To be done => Render every one of the rows below as a Markdown table with two columns, No. and Line, holding each line's number and its text, and leave out any blank lines.

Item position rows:
▬▬▬▬▬▬

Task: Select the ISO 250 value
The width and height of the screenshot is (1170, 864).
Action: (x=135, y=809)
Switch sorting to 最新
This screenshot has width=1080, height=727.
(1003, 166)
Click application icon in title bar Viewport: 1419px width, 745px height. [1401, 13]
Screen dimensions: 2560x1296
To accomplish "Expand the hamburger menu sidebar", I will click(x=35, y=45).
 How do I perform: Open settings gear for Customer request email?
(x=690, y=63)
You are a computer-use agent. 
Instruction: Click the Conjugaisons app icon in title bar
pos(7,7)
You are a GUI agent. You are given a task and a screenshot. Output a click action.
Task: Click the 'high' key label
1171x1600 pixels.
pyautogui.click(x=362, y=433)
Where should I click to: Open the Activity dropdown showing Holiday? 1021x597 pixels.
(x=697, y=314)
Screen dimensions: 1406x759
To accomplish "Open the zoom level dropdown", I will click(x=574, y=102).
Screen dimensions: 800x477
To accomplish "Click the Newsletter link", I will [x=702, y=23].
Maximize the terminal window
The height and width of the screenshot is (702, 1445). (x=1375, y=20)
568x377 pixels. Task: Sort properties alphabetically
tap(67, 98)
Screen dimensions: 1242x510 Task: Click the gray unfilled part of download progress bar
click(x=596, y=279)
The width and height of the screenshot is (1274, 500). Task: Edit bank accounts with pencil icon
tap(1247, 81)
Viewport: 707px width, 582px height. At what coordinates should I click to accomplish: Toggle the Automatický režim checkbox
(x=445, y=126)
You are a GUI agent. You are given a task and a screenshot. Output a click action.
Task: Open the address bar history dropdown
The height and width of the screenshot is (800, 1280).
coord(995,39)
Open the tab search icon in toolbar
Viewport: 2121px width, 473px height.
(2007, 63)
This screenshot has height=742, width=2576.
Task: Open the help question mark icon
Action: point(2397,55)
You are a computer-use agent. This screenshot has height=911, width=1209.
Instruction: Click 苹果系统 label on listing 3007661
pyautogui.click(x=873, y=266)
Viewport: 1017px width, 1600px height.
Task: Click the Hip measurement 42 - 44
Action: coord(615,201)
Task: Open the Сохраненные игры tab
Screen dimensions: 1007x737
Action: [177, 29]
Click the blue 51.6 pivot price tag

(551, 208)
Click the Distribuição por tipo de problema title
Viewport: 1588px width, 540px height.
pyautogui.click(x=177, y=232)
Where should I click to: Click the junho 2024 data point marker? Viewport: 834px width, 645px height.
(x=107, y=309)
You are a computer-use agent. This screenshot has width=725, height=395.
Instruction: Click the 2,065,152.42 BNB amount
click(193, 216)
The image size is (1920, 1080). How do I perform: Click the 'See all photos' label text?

▬▬▬▬▬▬

Result =>
| No. | Line |
|---|---|
| 1 | Task: Select the ISO 250 value |
| 2 | The width and height of the screenshot is (1170, 864). |
| 3 | Action: (x=135, y=809) |
| 4 | Switch sorting to 最新 |
| 5 | This screenshot has width=1080, height=727. |
| 6 | (1003, 166) |
| 7 | Click application icon in title bar Viewport: 1419px width, 745px height. [1401, 13] |
| 8 | Screen dimensions: 2560x1296 |
| 9 | To accomplish "Expand the hamburger menu sidebar", I will click(x=35, y=45). |
| 10 |  How do I perform: Open settings gear for Customer request email? |
| 11 | (x=690, y=63) |
| 12 | You are a computer-use agent.  |
| 13 | Instruction: Click the Conjugaisons app icon in title bar |
| 14 | pos(7,7) |
| 15 | You are a GUI agent. You are given a task and a screenshot. Output a click action. |
| 16 | Task: Click the 'high' key label |
| 17 | 1171x1600 pixels. |
| 18 | pyautogui.click(x=362, y=433) |
| 19 | Where should I click to: Open the Activity dropdown showing Holiday? 1021x597 pixels. |
| 20 | (x=697, y=314) |
| 21 | Screen dimensions: 1406x759 |
| 22 | To accomplish "Open the zoom level dropdown", I will click(x=574, y=102). |
| 23 | Screen dimensions: 800x477 |
| 24 | To accomplish "Click the Newsletter link", I will [x=702, y=23]. |
| 25 | Maximize the terminal window |
| 26 | The height and width of the screenshot is (702, 1445). (x=1375, y=20) |
| 27 | 568x377 pixels. Task: Sort properties alphabetically |
| 28 | tap(67, 98) |
| 29 | Screen dimensions: 1242x510 Task: Click the gray unfilled part of download progress bar |
| 30 | click(x=596, y=279) |
| 31 | The width and height of the screenshot is (1274, 500). Task: Edit bank accounts with pencil icon |
| 32 | tap(1247, 81) |
| 33 | Viewport: 707px width, 582px height. At what coordinates should I click to accomplish: Toggle the Automatický režim checkbox |
| 34 | (x=445, y=126) |
| 35 | You are a GUI agent. You are given a task and a screenshot. Output a click action. |
| 36 | Task: Open the address bar history dropdown |
| 37 | The height and width of the screenshot is (800, 1280). |
| 38 | coord(995,39) |
| 39 | Open the tab search icon in toolbar |
| 40 | Viewport: 2121px width, 473px height. |
| 41 | (2007, 63) |
| 42 | This screenshot has height=742, width=2576. |
| 43 | Task: Open the help question mark icon |
| 44 | Action: point(2397,55) |
| 45 | You are a computer-use agent. This screenshot has height=911, width=1209. |
| 46 | Instruction: Click 苹果系统 label on listing 3007661 |
| 47 | pyautogui.click(x=873, y=266) |
| 48 | Viewport: 1017px width, 1600px height. |
| 49 | Task: Click the Hip measurement 42 - 44 |
| 50 | Action: coord(615,201) |
| 51 | Task: Open the Сохраненные игры tab |
| 52 | Screen dimensions: 1007x737 |
| 53 | Action: [177, 29] |
| 54 | Click the blue 51.6 pivot price tag |
| 55 | (551, 208) |
| 56 | Click the Distribuição por tipo de problema title |
| 57 | Viewport: 1588px width, 540px height. |
| 58 | pyautogui.click(x=177, y=232) |
| 59 | Where should I click to: Click the junho 2024 data point marker? Viewport: 834px width, 645px height. |
| 60 | (x=107, y=309) |
| 61 | You are a computer-use agent. This screenshot has width=725, height=395. |
| 62 | Instruction: Click the 2,065,152.42 BNB amount |
| 63 | click(193, 216) |
| 64 | The image size is (1920, 1080). How do I perform: Click the 'See all photos' label text? |